In the past, I took photos that were actually used in national sports magazines - just outdoor stuff like baseball and indoor stuff like boxing. But it was the end of the film era then - and I got a different job, so had no reason to shoot for years. Back in the day, I shot with what I still considered to be the best starter SLR ever made - the venerable Pentax K-1000, affordable for a schmoe but good enough to be used in professional settings.
Years later, I picked up a digital camera and from the the word go I was lost. I was a pretty good film photographer, but I was lucky in that regard because i had the luxury of just using higher speed film and just opening her up and off to the races I went. Today, photography is a two-headed serpent - better because of the obvious reasons (no need for film processing, the advent of Photoshop, etc) and worse because settings on some cameras can be overly complicated or have to be re-learned from camera brand to camera brand. But I digress.

▶ _RAW DATA_:
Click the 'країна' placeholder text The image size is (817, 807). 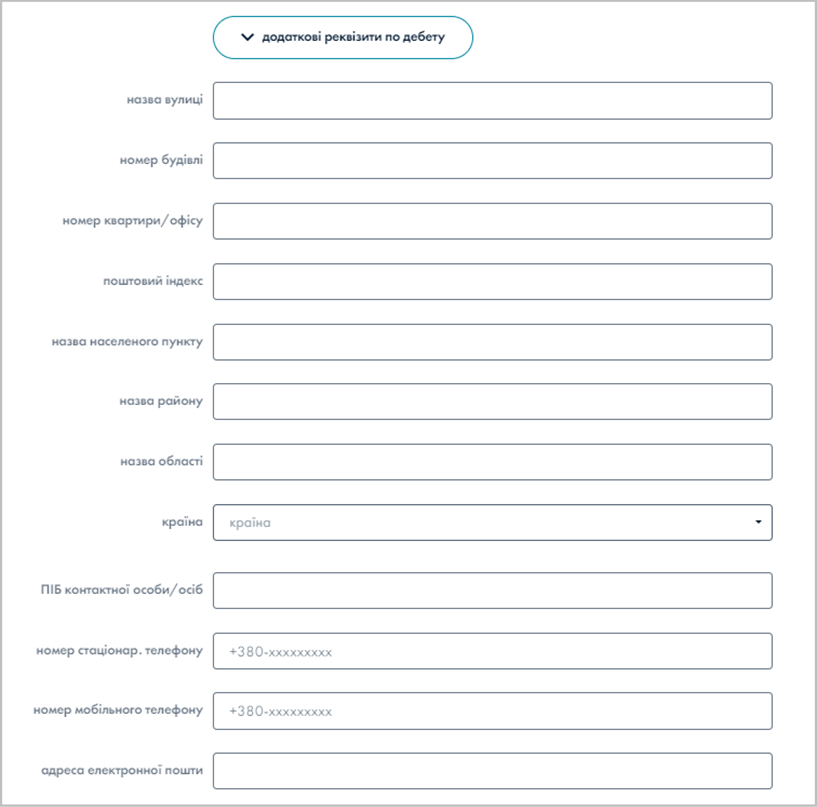pos(248,521)
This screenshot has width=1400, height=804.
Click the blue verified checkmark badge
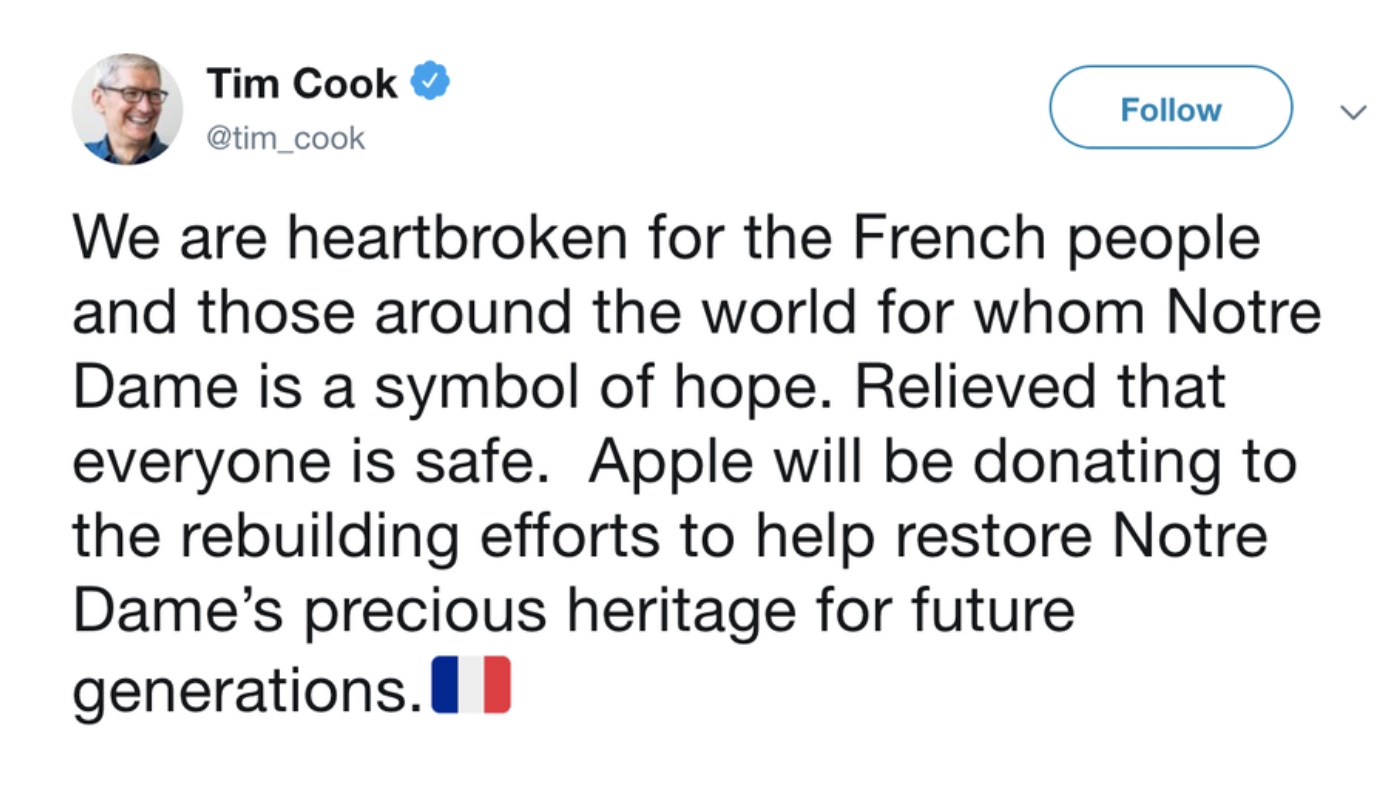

▶ _REQUESTS_:
[1] Could you copy out the photography text word for word, starting at "In the past, I" and ending at "in professional settings."?
[2] Can you take the photography text further, picking up after its last sentence?

▶ _ANSWERS FOR THIS EXERCISE_:
[1]
In the past, I took photos that were actually used in national sports magazines - just outdoor stuff like baseball and indoor stuff like boxing. But it was the end of the film era then - and I got a different job, so had no reason to shoot for years. Back in the day, I shot with what I still considered to be the best starter SLR ever made - the venerable Pentax K-1000, affordable for a schmoe but good enough to be used in professional settings.

[2]
I post my photos here but I don't like them at all. Even at macro settings on the cameras I use, I don't think I get the crispness I'm used to. I've tried a few cameras, but I've gotten the best results with a Pentax X-5 "bridge camera" (more advanced than a point-and-shoot but not quite an SLR), and, amazingly, a pocket sized Kodak digital camera as well. I think Kodak's camera line was pretty good, but I don't think the brand even issues them any longer; well-made cameras that are the most user-friendly I've tried.
I used to be good, but these days, I think I'm utterly half-assed. I need to learn more, even now. The real problem is that these days I'd rather save for good watches than buy camera equipment.
Rule 1,493: Never photograph a watch on a wrist. On a lovely rock in a pond or a parapet, certainly - but never on a wrist.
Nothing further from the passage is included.